- [Text excerpt]:
┄┄┄┄┄┄┄┄┄┄┄┄┄┄┄┄┄┄┄┄

But I Did: Learning Jack Kek’s But You Didn’t

Joelle Jacinto learns to trust her partner in an unexpected teacher-student role reversal for a performance of Jack Kek’s But You Didn’t.

 

We were eye to eye, his hands firmly grasping my upper arms, my hands clamped on his shoulders. I must have looked terrified. He said, very confidently, “Trust me.”

And then he whirled me around again, my legs flying behind me like an amusement park ride. I arched my back to keep my feet off the floor, all the while pushing my hands down on him. When he pulled me up to standing, we didn’t go to the next step. Meaning there were comments on this execution. I asked him, “Better?” He cracked a sheepish smile and said, “Maybe trust me more?”

Chan Kean Yew was dancing with me in Jack Kek’s But You Didn’t for UMa Dance Company, the resident contemporary dance company of the University of Malaya. The original cast of this wonderful duet had been Chan and then-second year student, Bai Jin (whom many Malaysians call Fiona). Unfortunately, Fiona had to return home to China for industry training, and was unable to repeat her performance as part of the 2014 UMa Dance Showcase for the International Conference on Dance Education (ICONDE) in August. So, I stepped in. The duet had been one of the highlights of the original show in May, and it would have been a shame to take it out of the lineup.

┄┄┄┄┄┄┄┄┄┄┄┄┄┄┄┄┄┄┄┄

- [Collected material]:
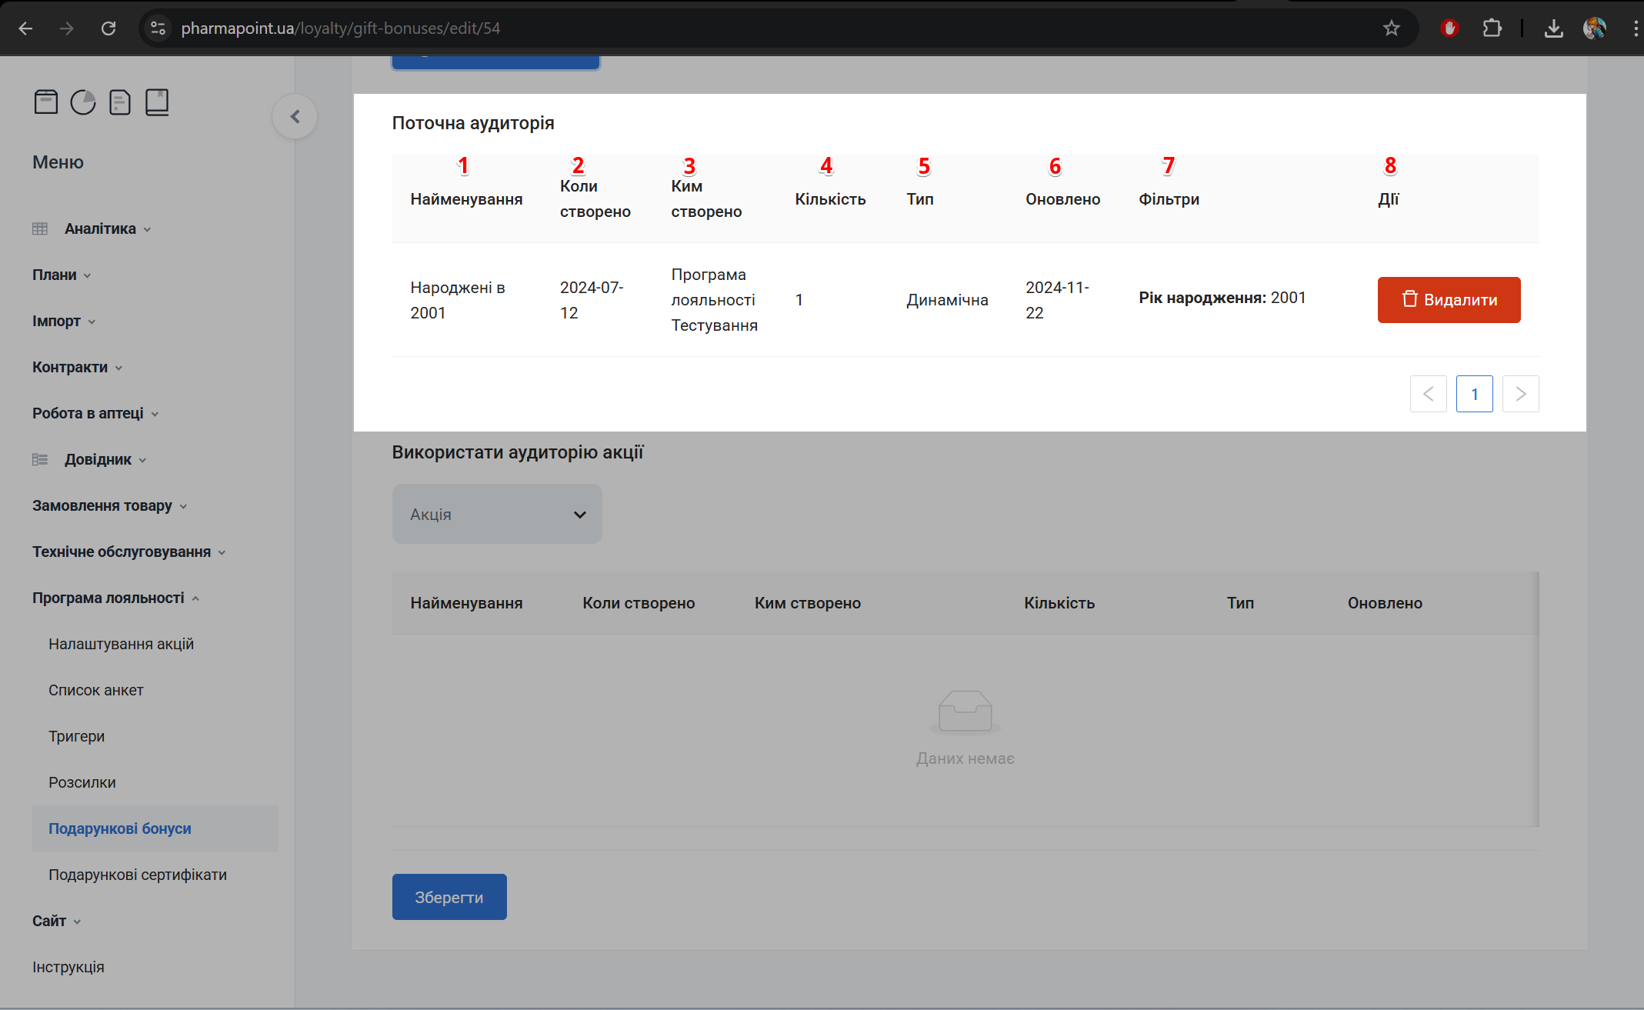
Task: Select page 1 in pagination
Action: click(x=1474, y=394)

┄┄┄┄┄┄┄┄┄┄┄┄┄┄┄┄┄┄┄┄

- [Exercise instructions]:
1. Answer from the dance essay above:
(a) What did Chan say very confidently when the two dancers were eye to eye?
(b) Which company is the resident contemporary dance company of the University of Malaya?
(c) In which month was the original show in which the duet was one of the highlights?
2. Reproduce the stretch of the dance essay from "But I Did: Learning" through "But You Didn’t.".

- [Outputs]:
1.
(a) "Trust me."
(b) UMa Dance Company.
(c) May.

2.
But I Did: Learning Jack Kek’s But You Didn’t

Joelle Jacinto learns to trust her partner in an unexpected teacher-student role reversal for a performance of Jack Kek’s But You Didn’t.